ウィーン少年合唱団へ~今までどうもありがとう Thank you for the Vienna Boys' Choir ~ Concert in Rikuzentakata-shi of 1992/05/282011年08月05日 18時04分35秒



ウィーン少年合唱団
ウィーンの森の物語(TOSHIBA EMI TOVW-3646)March 22, 1992 東京厚生年金会館(ライヴ収録)

このときのソプラノソリストくんはその位置からペーターくんなのだと思うけれど、ビデオにはソプラノソロは収録されていない。だがシューベルトの詩篇から始まる歌声は今聴くと、ウィーン少ならではの独特の歌い回しが健在で繊細に美しい。この頃はTV放送もあって、このビデオには収録されていないメンデルスゾーンが高貴に素晴らしかったりする。
当時はそれほど好きではなかったオペレッタも、今見ると、声も良く演技も昔思っていたよりずっと上手で驚くばかりだ。

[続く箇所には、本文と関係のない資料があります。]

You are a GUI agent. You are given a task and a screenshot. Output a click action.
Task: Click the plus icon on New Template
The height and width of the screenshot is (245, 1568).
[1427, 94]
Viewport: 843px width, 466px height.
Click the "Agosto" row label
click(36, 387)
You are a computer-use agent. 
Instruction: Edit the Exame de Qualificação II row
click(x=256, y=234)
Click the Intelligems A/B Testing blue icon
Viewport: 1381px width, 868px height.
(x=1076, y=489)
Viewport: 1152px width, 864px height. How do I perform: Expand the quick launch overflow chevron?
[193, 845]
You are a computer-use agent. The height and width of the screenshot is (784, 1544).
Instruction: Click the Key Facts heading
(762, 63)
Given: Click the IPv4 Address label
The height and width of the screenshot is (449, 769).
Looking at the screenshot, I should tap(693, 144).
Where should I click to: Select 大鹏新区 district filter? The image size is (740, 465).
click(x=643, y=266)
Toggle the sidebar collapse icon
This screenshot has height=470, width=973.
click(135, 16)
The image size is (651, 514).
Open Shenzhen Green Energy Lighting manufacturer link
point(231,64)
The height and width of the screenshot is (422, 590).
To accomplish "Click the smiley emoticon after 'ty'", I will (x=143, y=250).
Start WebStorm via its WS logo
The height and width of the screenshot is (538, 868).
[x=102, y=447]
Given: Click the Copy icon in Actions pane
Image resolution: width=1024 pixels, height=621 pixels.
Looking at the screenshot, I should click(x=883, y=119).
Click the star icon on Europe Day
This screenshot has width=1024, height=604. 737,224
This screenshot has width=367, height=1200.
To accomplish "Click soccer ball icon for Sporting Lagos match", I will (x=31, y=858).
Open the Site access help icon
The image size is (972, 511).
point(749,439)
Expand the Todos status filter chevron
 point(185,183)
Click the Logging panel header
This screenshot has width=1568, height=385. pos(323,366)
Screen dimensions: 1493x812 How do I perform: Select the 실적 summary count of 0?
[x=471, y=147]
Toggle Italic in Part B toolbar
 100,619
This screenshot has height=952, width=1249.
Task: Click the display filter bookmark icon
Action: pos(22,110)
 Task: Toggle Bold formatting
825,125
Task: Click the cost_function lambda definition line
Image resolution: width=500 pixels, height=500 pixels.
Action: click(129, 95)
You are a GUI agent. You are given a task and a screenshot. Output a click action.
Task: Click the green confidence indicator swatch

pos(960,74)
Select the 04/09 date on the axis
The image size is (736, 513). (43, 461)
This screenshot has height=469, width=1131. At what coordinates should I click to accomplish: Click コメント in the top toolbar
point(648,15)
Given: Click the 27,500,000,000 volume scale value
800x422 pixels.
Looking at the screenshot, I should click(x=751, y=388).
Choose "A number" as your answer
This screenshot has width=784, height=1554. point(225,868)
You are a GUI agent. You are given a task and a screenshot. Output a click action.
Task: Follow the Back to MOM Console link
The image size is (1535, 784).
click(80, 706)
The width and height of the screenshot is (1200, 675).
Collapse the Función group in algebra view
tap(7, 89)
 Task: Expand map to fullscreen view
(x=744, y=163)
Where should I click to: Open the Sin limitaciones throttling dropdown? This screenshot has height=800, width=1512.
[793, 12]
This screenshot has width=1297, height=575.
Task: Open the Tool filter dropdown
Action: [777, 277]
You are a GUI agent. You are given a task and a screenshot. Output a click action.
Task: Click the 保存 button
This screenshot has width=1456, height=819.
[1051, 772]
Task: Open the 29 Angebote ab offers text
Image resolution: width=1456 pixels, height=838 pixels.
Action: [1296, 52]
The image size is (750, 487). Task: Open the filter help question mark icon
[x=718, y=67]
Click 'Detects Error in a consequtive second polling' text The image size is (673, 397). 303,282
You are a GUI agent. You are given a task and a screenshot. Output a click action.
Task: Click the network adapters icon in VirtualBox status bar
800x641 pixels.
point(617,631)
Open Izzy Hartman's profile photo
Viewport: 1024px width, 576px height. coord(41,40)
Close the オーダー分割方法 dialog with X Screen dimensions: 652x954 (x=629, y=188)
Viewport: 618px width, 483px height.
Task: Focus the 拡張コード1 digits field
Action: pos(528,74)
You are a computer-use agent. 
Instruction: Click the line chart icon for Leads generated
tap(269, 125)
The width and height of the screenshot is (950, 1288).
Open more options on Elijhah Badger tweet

このビデオの中で団員くんたちは輝ききっている。

1955年に初来日して以来、ウィーン少年合唱団は、2~3ヶ月もの長期に渡り日本全国をくまなく公演するようになり、地方公演も多かったので、私の子ども時代は、少年合唱団=ウィーン少年合唱団であり、その歌声を聴いたことが無くても、名前だけは知っている人が多かったと思う。ここ10年くらいは大都市中心の公演にシフトしていたので彼らを知らない人も増えた(と思う)けれど、今以上に浸透していた時代があった。
ここ11年間、ウィーン少年合唱団は毎年来日してくれたけれど、残念ながらコンサートには縁遠く、私は3年に一度の来日を待ち続けた時代のファンだ。友だちと隣町へ聴きに行き、コンサートが終わると友だちのお母さんが車で迎えに来てくれていた。車を運転するようになってからは、運転できる範囲内でコンサートを楽しんだ。

1992年のWSKは、仙台在住のCHOIR友だちと一緒に、私は25日の仙台、28日の陸前高田、29日の盛岡で聴いている。このときの陸前高田公演は、人口10万人以下の都市での公演が初めて実現したもので、実行委員会の招聘運動は3年がかりだったと5月30日の東海新報に載っていた。このときのメンバーの中には、帰国後に繊細で清冽な本家天使の歌声系のソロを録音したシュミディンガーくんもいて、撮らせてもらった写真は私の宝物にもなっている。ノートに残っている感想は「マーラーが新鮮だった」くらいだが、今になってみると、公演の度に出ていたライヴ盤は、パンフとともに、記録としても貴重だった。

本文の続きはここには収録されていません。